[[ Data to examine open ]]

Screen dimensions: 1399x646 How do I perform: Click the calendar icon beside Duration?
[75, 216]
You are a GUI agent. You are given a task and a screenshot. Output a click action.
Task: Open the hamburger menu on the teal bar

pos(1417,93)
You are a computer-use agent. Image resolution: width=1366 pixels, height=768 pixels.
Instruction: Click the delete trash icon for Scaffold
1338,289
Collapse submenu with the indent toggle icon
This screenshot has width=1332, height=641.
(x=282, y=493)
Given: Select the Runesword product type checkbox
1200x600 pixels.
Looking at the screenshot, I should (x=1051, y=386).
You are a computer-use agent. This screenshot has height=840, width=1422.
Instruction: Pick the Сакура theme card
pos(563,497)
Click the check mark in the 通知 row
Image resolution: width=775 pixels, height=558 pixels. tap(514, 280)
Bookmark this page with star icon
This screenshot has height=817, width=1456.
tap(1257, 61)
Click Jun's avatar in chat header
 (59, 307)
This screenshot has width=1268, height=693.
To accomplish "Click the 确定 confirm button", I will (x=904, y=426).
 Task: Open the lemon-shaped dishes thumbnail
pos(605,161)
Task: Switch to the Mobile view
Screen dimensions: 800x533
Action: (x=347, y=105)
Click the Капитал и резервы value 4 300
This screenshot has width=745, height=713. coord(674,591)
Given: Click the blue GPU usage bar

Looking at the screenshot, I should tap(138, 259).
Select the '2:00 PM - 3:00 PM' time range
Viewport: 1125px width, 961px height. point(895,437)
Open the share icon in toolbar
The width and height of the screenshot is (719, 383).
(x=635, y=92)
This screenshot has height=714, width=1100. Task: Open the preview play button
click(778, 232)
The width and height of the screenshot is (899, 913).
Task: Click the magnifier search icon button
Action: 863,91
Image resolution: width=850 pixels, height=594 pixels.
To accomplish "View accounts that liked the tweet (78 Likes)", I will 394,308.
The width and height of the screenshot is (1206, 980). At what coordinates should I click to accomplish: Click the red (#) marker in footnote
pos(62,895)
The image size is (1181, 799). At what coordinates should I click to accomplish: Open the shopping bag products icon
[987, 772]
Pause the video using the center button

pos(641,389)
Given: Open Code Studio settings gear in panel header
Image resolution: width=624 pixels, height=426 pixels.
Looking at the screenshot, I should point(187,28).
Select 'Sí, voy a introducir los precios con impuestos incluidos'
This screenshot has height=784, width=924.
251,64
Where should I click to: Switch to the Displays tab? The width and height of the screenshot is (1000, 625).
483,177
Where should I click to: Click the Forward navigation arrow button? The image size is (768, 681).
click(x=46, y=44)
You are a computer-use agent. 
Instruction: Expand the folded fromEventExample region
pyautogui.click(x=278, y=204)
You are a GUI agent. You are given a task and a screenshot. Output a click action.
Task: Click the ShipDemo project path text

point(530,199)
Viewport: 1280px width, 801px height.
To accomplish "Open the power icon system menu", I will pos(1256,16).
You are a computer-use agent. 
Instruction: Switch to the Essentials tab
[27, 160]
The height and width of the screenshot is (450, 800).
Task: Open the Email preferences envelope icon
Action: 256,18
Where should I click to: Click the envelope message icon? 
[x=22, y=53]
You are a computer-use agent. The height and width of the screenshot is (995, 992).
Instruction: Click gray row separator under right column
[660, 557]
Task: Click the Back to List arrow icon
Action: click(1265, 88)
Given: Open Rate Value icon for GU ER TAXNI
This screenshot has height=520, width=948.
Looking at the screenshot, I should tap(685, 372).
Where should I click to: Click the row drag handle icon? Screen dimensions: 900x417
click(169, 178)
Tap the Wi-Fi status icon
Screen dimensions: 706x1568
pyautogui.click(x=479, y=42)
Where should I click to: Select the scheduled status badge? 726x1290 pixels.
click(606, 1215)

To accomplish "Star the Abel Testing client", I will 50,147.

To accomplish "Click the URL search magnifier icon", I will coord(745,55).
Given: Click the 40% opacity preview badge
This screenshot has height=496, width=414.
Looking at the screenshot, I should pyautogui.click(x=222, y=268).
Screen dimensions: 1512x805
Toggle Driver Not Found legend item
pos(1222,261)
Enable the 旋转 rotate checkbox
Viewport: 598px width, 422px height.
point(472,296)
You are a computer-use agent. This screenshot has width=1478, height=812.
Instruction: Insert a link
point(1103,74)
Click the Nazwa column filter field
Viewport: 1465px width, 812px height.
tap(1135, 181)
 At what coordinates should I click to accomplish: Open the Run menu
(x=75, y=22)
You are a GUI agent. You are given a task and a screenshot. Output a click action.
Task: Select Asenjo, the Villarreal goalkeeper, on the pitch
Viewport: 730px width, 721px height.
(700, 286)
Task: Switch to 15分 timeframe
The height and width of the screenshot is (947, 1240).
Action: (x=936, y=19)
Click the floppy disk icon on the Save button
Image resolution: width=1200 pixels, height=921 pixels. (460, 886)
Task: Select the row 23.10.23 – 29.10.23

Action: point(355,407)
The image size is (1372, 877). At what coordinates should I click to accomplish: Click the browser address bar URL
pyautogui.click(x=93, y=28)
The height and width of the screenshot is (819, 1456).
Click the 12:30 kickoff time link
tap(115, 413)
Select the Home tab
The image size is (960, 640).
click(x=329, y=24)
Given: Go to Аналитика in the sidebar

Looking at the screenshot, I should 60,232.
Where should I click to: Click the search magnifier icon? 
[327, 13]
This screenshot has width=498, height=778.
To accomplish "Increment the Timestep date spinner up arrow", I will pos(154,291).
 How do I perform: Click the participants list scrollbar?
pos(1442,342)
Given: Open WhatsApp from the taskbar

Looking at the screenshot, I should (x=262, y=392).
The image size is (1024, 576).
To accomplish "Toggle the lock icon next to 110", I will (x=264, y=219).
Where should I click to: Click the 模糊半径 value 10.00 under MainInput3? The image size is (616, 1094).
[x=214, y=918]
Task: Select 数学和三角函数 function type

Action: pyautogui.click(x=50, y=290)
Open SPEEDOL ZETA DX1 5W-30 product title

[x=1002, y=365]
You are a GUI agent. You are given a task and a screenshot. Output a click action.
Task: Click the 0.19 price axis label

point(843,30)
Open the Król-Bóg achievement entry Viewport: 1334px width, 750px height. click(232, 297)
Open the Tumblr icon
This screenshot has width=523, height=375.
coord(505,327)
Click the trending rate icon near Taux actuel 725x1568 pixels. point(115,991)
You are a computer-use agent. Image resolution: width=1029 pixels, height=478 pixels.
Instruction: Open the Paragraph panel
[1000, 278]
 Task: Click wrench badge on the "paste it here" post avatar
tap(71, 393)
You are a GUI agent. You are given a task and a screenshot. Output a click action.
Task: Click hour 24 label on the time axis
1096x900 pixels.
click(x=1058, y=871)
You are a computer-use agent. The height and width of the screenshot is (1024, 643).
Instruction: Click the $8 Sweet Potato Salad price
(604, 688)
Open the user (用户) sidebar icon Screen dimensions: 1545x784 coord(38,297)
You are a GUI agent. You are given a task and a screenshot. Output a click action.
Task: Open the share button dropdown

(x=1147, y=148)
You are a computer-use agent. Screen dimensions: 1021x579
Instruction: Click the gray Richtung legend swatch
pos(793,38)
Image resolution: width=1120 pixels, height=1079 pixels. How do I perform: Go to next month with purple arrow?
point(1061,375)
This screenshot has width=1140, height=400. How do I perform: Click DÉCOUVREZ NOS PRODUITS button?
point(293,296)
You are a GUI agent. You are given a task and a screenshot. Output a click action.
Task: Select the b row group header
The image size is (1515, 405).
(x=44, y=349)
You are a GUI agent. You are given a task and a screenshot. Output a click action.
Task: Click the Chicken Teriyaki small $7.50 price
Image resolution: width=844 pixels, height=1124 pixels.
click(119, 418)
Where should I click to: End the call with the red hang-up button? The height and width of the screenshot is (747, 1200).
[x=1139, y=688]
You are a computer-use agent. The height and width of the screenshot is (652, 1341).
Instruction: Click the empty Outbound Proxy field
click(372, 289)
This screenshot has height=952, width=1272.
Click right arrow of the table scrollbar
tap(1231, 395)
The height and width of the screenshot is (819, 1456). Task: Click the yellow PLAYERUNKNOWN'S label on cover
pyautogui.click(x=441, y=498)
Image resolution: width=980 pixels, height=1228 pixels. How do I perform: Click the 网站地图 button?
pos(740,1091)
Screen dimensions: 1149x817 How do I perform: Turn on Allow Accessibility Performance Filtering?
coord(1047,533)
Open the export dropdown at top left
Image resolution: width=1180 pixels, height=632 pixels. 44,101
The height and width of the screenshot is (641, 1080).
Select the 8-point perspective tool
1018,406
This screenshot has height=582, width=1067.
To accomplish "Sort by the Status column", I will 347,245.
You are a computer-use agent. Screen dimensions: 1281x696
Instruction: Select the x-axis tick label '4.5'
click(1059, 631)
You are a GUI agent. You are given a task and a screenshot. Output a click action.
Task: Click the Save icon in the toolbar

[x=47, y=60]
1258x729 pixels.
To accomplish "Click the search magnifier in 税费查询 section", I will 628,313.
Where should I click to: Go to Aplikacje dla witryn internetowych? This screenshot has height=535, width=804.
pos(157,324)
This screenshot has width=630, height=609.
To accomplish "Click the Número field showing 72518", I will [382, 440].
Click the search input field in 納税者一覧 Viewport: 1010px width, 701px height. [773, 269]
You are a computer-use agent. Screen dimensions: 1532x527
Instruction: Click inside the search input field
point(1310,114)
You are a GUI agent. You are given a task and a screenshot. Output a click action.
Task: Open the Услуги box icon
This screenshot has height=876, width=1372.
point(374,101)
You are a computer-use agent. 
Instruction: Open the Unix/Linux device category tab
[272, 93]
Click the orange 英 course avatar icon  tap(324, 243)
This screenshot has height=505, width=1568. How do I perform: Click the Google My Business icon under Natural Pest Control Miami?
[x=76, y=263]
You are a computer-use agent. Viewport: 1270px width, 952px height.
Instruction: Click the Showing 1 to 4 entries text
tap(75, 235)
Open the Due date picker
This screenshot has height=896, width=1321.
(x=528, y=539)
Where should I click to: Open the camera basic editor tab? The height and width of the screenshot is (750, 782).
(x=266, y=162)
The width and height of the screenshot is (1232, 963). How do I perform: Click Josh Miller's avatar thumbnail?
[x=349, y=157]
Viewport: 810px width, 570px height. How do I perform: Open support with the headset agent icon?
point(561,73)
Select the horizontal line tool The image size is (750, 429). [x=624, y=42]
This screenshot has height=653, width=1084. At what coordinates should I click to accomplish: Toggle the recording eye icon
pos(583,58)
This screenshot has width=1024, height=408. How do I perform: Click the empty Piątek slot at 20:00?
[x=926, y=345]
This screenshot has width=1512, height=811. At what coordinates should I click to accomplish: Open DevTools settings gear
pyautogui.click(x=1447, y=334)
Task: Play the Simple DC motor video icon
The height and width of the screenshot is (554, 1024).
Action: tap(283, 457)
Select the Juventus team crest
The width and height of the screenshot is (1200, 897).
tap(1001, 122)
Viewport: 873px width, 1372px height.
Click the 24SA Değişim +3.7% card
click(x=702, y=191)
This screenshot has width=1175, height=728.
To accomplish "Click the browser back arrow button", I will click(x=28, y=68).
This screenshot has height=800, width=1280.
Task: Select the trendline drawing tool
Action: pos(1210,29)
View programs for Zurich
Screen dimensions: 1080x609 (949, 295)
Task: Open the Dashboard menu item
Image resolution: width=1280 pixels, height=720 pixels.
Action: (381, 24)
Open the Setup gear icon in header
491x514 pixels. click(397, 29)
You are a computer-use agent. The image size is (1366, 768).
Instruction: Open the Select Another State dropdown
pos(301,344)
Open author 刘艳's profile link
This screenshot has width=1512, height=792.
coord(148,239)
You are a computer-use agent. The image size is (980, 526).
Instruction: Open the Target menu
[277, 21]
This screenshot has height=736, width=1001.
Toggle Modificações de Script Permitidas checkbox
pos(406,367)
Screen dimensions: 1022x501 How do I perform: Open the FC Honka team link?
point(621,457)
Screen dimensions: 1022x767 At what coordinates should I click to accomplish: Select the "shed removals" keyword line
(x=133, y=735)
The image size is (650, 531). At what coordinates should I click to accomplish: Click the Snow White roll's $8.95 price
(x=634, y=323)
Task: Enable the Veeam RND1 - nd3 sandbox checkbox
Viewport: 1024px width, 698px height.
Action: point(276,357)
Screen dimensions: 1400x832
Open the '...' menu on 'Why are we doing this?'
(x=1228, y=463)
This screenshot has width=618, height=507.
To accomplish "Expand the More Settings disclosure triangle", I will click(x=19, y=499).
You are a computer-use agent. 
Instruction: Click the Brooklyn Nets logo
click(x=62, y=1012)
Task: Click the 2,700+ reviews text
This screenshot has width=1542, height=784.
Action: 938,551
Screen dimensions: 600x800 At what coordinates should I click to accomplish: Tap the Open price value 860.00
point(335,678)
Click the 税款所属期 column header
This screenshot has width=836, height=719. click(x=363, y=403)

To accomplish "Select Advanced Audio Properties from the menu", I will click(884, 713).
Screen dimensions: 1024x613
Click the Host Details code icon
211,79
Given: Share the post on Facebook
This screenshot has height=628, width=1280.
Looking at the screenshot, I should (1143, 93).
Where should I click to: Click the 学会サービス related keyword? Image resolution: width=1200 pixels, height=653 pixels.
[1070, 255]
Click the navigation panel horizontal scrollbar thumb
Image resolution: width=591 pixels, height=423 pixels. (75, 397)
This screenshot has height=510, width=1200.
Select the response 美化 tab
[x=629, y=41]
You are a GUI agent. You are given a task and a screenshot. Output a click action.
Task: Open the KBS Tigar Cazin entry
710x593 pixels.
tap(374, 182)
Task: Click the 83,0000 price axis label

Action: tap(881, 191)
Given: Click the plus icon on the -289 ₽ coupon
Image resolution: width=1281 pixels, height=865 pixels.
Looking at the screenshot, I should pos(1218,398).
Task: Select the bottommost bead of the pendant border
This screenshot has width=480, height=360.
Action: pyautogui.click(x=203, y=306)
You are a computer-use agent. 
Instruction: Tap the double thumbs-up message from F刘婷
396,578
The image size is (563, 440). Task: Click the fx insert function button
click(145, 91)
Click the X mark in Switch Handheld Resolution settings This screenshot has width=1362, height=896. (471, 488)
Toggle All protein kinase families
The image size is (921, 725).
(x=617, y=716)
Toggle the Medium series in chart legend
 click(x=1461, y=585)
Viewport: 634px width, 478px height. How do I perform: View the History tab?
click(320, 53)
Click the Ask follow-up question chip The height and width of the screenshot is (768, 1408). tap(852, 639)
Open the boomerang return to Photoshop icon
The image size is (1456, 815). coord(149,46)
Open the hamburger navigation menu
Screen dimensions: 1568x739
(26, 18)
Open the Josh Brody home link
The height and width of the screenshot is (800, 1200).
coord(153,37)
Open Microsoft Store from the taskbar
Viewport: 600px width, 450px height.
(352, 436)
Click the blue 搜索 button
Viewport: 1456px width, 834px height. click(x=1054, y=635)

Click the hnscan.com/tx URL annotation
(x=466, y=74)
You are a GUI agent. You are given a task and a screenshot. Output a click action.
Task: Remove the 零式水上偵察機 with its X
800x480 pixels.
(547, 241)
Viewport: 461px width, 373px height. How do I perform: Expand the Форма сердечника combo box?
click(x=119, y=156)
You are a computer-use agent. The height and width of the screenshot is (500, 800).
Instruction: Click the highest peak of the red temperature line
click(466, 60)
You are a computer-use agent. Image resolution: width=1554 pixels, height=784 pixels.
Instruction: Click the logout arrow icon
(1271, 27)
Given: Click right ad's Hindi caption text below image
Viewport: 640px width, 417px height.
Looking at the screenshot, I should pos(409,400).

[[ Data to examine closed ]]

▸ Problem to work on: Extract all lines from the material above that include the word "Enable".

▸ Solution for this exercise:
Enable the 旋转 rotate checkbox
Task: Enable the Veeam RND1 - nd3 sandbox checkbox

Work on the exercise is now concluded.